» **What you need to do**:
a – Answer these questions from the press release on the Hydro Flask acquisition below, marking your answers (i), (ii), (iii):
(i) For approximately how much cash was the acquisition made?
(ii) In which city will the Hydro Flask team continue to be based?
(iii) What abbreviation does the text use for accounting principles generally accepted in the United States of America?
b – Translate this sentence from the press release on the Hydro Flask acquisition into Spanish: "Hydro Flask is a leading designer, distributor and marketer of high performance insulated hydration vessels for active lifestyles."

» **Selected extract**:
..............................

Helen of Troy Completes Acquisition of Hydro Flask®

EL PASO, Texas–(BUSINESS WIRE)–Helen of Troy Limited (NASDAQ, NM:HELE), designer, developer and
worldwide marketer of consumer brand-name housewares, health and home,
nutritional supplement and beauty products, announced that it has closed
its previously-announced acquisition of Steel Technology, LLC., which
does business under the brand name Hydro Flask, for approximately $210
million in cash, subject to certain customary closing adjustments. The
purchase price implies a pre-synergy multiple of less than 12 times
projected calendar year 2016 adjusted EBITDA. Hydro Flask is a leading
designer, distributor and marketer of high performance insulated
hydration vessels for active lifestyles.

Julien Mininberg, Helen of Troy CEO, commented: “We are very pleased to
complete the acquisition of Hydro Flask. It aligns very well with our
stated goals of deploying capital behind strategic, disciplined M&A for
the benefit of our shareholders. Hydro Flask brings to Helen of Troy a
great brand we believe is attractively positioned to continue delivering
strong sales growth and profitability. Hydro Flask is immediately
accretive to Helen of Troy and we believe we can add further value to
it. With our strong cash flow, balance sheet and access to capital
markets, we continue to evaluate opportunities to deploy capital,
including assessment of additional strategic acquisitions or
opportunistic share buyback.”

Mininberg continued “We are delighted to welcome the Hydro Flask team to
our family. Hydro Flask is a compelling strategic fit and the first
acquired brand in our Housewares segment since purchasing OXO in 2004.
The Hydro Flask team will continue to be based in Bend, Oregon where we
can preserve the qualities we admire. Hydro Flask will report into our
Housewares business, where they can leverage their proven expertise in
product design and category development, as well as our own. We expect
to add further value through Helen of Troy’s shared services, larger
infrastructure, and international footprint. We believe we can
capitalize on the compelling trends in Hydro Flask’s product category
and adjacencies and create value for consumers, customers and our

Non-GAAP Financial Measures:

The Company reports and discusses its operating results using
financial measures consistent with accounting principles generally
accepted in the United States of America (“GAAP”).
To supplement
its presentation, the Company periodically discloses certain financial
measures that may be considered non-GAAP financial measures, such as
adjusted operating income, adjusted income, adjusted diluted EPS, EBITDA
and adjusted EBITDA.

Adjusted EBITDA is considered a non-GAAP financial measure. Adjusted
EBITDA is defined as earnings before interest, taxes, depreciation,
amortization, non-cash asset impairment charges, acquisition-related
expenses, CEO succession costs, non-cash share based compensation and
intangible asset amortization expense, as applicable.

..............................

» **Given data**:
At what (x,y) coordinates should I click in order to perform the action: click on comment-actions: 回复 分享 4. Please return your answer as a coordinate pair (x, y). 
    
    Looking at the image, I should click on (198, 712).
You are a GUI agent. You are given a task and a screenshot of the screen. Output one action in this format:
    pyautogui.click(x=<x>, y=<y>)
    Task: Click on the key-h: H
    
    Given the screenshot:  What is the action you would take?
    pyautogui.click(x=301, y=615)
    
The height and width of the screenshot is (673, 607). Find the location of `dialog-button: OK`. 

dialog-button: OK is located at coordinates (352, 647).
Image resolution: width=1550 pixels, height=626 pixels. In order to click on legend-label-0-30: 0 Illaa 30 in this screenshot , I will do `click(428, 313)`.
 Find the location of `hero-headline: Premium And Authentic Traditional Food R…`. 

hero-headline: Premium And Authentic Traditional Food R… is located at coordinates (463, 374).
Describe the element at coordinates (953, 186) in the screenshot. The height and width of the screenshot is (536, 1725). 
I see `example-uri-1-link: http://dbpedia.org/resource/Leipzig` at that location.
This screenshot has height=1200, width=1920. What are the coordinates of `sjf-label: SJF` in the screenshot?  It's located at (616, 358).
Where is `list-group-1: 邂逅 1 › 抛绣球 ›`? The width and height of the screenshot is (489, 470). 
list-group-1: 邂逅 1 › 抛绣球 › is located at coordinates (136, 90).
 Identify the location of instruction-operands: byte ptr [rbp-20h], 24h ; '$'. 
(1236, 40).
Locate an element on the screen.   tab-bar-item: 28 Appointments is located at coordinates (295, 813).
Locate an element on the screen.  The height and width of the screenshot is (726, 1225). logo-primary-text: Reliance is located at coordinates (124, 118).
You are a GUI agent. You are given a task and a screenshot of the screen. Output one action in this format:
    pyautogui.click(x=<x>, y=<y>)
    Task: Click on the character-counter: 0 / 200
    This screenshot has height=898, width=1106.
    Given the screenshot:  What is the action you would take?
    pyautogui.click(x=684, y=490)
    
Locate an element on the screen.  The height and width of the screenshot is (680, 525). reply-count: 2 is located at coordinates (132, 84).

..............................

» **Written responses**:
a –
(i) Approximately $210 million.
(ii) Bend, Oregon.
(iii) GAAP.

b – Hydro Flask es un destacado diseñador, distribuidor y comercializador de recipientes de hidratación aislados de alto rendimiento para estilos de vida activos.